Ran Yunfei Released After Ai Weiwei Asks for Blogger’s Support on Twitter
by Clare Gates / August 16, 2011 / No comments
Ran Yunfei was held in police custody along with several other prominent dissidents in the recent government crackdown. www.wantchinatimes.com
Ran Yunfei, 43, popular Chinese blogger, author, and outspoken free speech advocate, was released on Tuesday August 9, from a detention center in the city of Dujiangyan where he was held for almost six months. His release occurred just hours after celebrity artist Ai Weiwei tweeted: “If you don’t speak [up] for Wang Lihong and Ran Yunfei, you are not only a person who will not stand up for fairness and justice, you have no love for yourself.”
The English-speaking community also responded to Ai Weiwei’s message, spreading the word.
Yunfei has a long history of writing and activism; most notably, he embraces the internet as a method of free expression and is one of the signatories of Charter 08.
His controversial blog is also a space for social criticism, calling for uncensored media and a more open political system.
Yunfei was arrested in February as part of a wide-spread crackdown by the Chinese government designed to curtail the possibility that January’s protests in North Africa and the Middle East would spark a similar revolution in China. In late March Yunfei was formally charged with “inciting subversion of state power,” according to China’s Digital Times, even though his blog did not call for an uprising.
Recently Yunfei’s case was reviewed.
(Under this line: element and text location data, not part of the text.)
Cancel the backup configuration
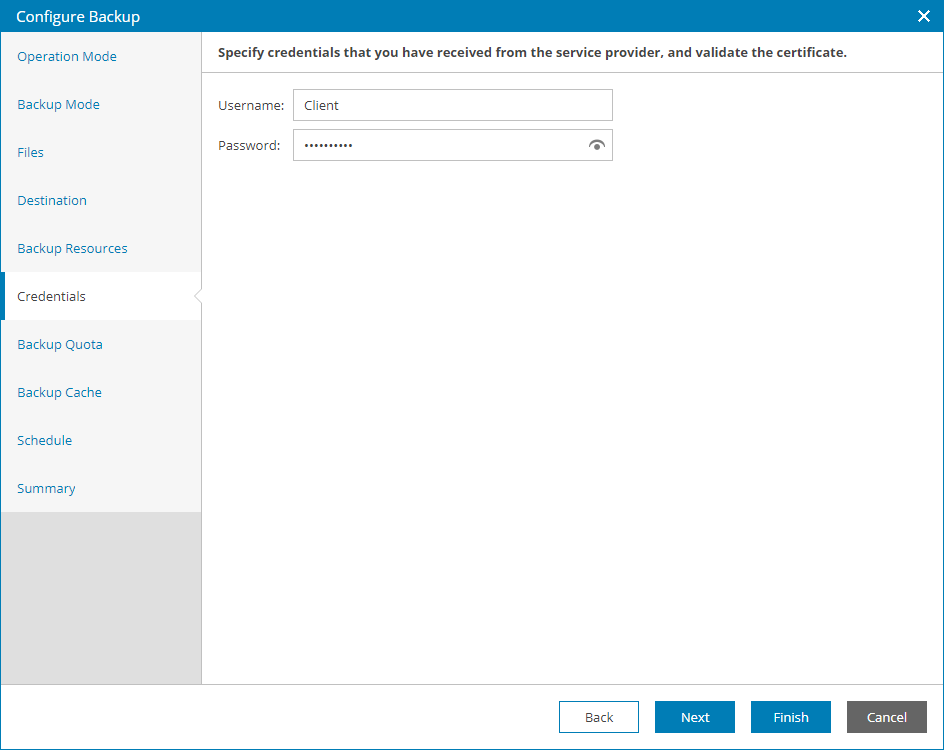The height and width of the screenshot is (750, 944). [x=887, y=717]
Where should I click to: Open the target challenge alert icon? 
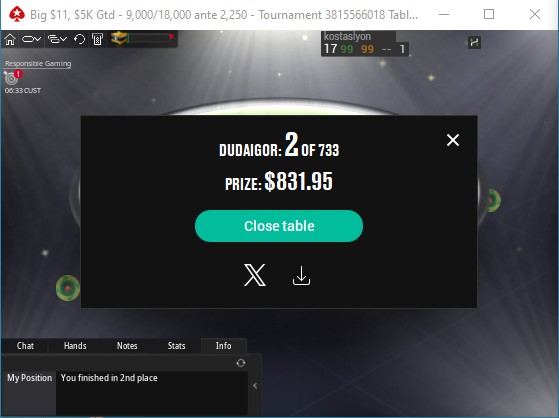(x=12, y=77)
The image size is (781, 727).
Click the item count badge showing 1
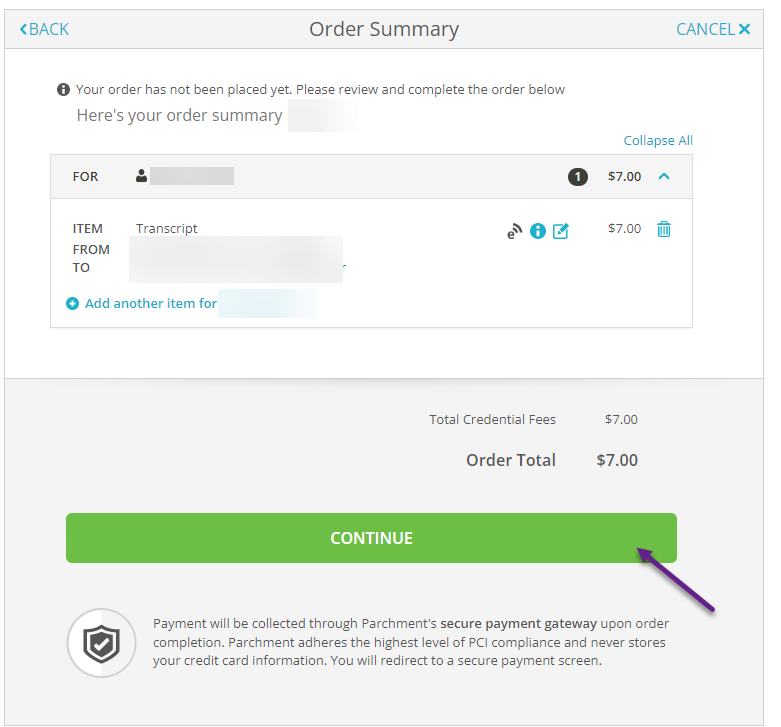(x=578, y=177)
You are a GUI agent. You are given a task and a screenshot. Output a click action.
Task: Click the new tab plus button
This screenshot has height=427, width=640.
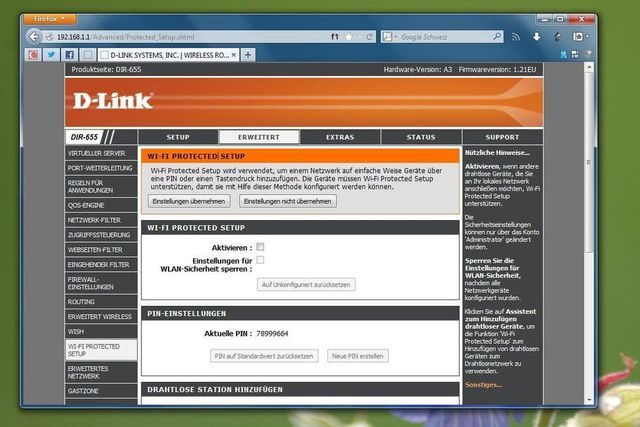[x=248, y=54]
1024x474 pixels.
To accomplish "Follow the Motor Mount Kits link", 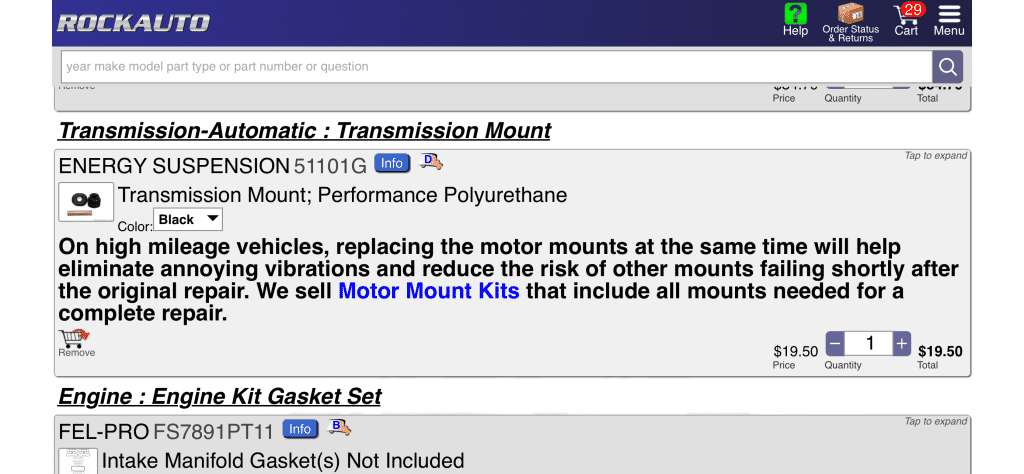I will click(x=429, y=291).
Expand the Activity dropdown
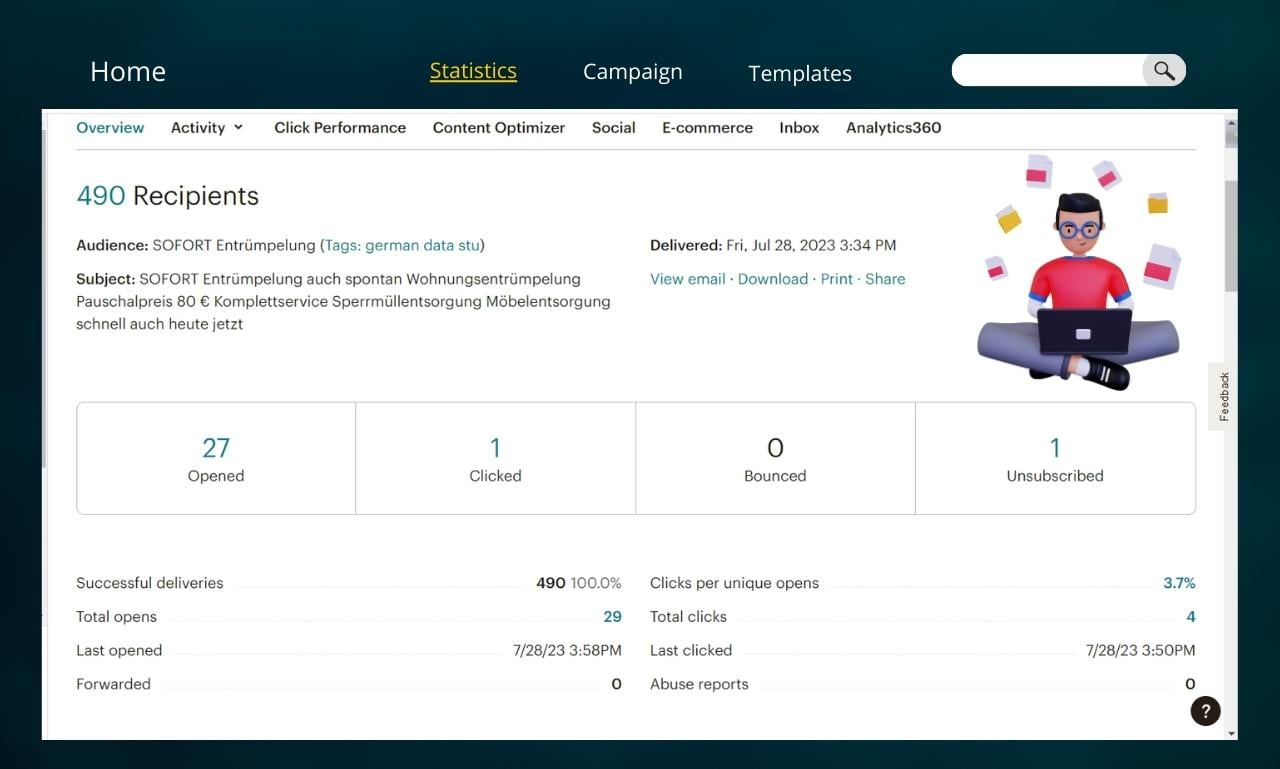 pos(206,128)
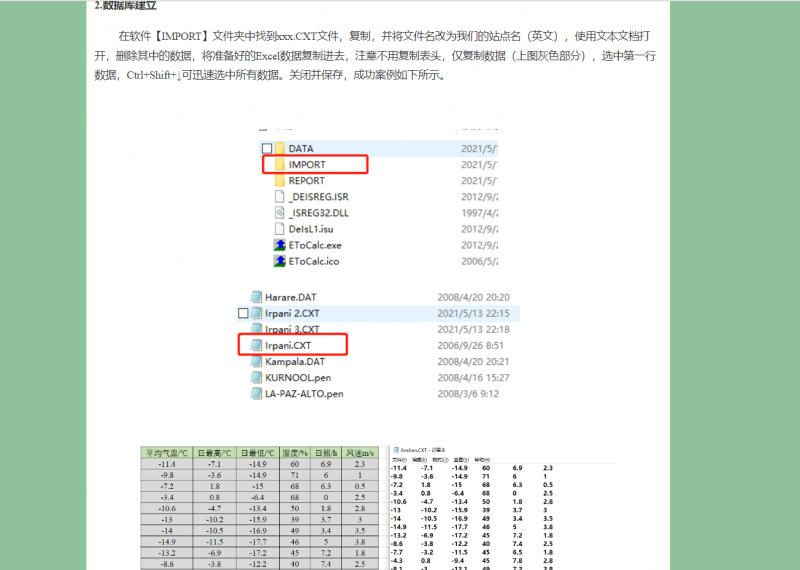The image size is (800, 570).
Task: Select the _ISREG32.DLL file icon
Action: coord(279,213)
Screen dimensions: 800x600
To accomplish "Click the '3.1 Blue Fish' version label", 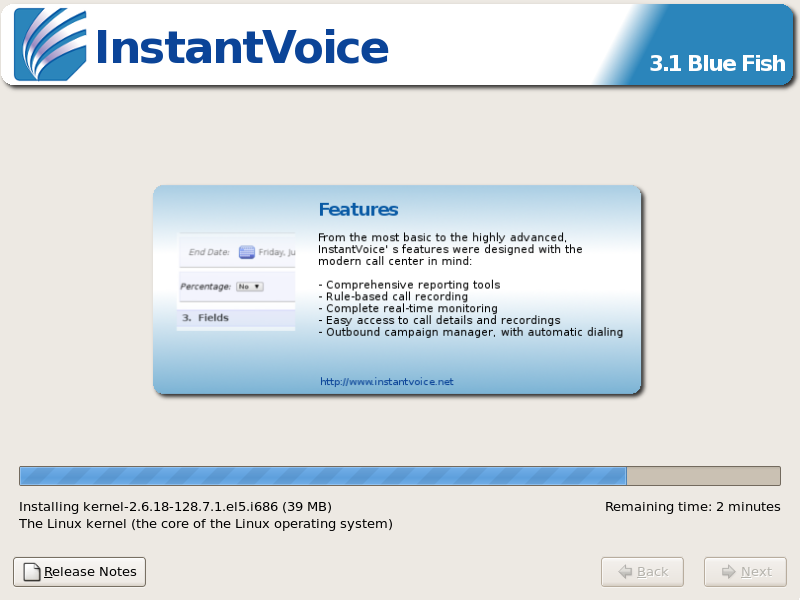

He was released from detention with the stipulation that for the next six months he cooperate with a form of house arrest known as “residential surveillance.” During this time Yunfei is forbidden to speak publicly and must seek permission to meet people or leave his home.Below, in lieu of his voice, we present three quotes from Ran Yunfei, translated into English by @sikoalice. Read all 65 translated quotes.
“The real life in China is weirder, more tragic and bizarre than any contemporary Chinese literature, especially fictions. The formidable real life experience and all sorts of governmental irrationality dwarf and trump the imagination of even those writers who pride themselves on being exceptional.”
“Freedom of speech is related to the rights and dignity of every person. Free and independent thought is impossible if the freedom of speech is monopolized or nipped. There can be no vivid or incisive creations without a free mind, and the glorious light of life will soon die out as well.”
“In this iron curtain country, you would always be stupefied and instilled by Xinhua News agency if it was in the time of information monopoly by traditional media. But thanks to the Internet, even though it is only a partially functional one under the constant restrictions of the Great Fire Wall, we could peek out and see something quite different from what we are given by those Communist mouthpieces.”